Texto proporcionado:
Entonces, ¿qué hacemos para resetear el sistema?
Reinventar el capitalismo, resetear el sistema o poner la economía al servicio de las personas son otros de los mantras que normalmente no terminan de traducirse en acciones concretas más allá de los correspondientes puntos en programas electorales y declaraciones de propósito. «La magnitud, por ejemplo del cambio climático, exige cambios en todo el mundo, en todos los sectores económicos, en normativas, tecnologías y en valores. Por eso, hablar de resetear me parece una metáfora útil: tenemos que hacer un cambio masivo, profundo y rápido que se parece más a una metamorfosis que a una mera evolución», opina Viñuales.

[Datos de origen]
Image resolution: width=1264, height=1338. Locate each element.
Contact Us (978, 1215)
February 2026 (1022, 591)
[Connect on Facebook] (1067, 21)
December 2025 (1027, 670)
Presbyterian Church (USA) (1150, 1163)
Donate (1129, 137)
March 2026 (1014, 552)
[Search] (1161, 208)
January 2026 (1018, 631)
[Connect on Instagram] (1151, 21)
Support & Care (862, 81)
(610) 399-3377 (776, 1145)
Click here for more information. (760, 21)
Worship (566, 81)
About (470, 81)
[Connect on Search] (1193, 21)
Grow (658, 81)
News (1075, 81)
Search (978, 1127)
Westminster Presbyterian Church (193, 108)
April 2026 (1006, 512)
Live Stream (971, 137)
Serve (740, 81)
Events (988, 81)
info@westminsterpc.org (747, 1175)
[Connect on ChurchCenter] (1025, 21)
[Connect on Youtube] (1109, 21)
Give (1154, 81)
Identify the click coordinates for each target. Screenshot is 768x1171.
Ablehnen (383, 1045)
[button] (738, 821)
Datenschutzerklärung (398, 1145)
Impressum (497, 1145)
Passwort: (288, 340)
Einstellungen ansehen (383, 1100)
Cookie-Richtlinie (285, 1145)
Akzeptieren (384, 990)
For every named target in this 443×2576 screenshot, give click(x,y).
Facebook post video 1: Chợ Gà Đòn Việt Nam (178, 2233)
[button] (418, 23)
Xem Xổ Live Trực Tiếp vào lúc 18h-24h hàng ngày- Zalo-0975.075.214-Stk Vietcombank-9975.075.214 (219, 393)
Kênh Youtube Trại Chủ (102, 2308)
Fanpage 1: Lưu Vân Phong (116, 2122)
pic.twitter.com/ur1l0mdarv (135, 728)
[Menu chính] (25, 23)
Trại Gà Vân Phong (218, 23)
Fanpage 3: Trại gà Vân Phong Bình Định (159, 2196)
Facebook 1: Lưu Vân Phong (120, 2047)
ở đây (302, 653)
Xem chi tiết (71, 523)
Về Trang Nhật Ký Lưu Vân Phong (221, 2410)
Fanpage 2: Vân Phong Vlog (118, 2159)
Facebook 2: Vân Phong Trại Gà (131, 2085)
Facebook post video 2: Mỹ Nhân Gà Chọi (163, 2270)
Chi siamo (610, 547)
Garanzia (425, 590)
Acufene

Actividades:
• A. Enumere los mantras que, según el texto sobre cómo resetear el sistema, no suelen traducirse en acciones concretas.
• B. Prosiga el texto sobre cómo resetear el sistema a partir de su última oración.
El material no hace falta para resolver las actividades.

Respuestas escritas:
• A. Reinventar el capitalismo, resetear el sistema y poner la economía al servicio de las personas.

• B.
«El sistema necesita tuneado, pero no reseteado», disiente Pueyo. «El capitalismo, que no es otra cosa que la democracia liberal o la economía de mercado, ha sido una máquina de generar clases medias y mejoras en el nivel de vida general de la población. En España, los avances en el último siglo han sido asombrosos y son resultado de un sistema que, aunque imperfecto como todos, funciona. Ahora de lo que nos tenemos que asegurar es de que nadie se cuele por las grietas y de que haya una red de seguridad que garantice que nadie caiga al vacío. Las utopías, el reseteo, las Arcadias… No me parece que hayan demostrado ser buenas ideas a lo largo de la historia», puntualiza.
Alicia Puleo: «Ciertos conceptos, como sostenible o ecológico, han sufrido una interesada banalización»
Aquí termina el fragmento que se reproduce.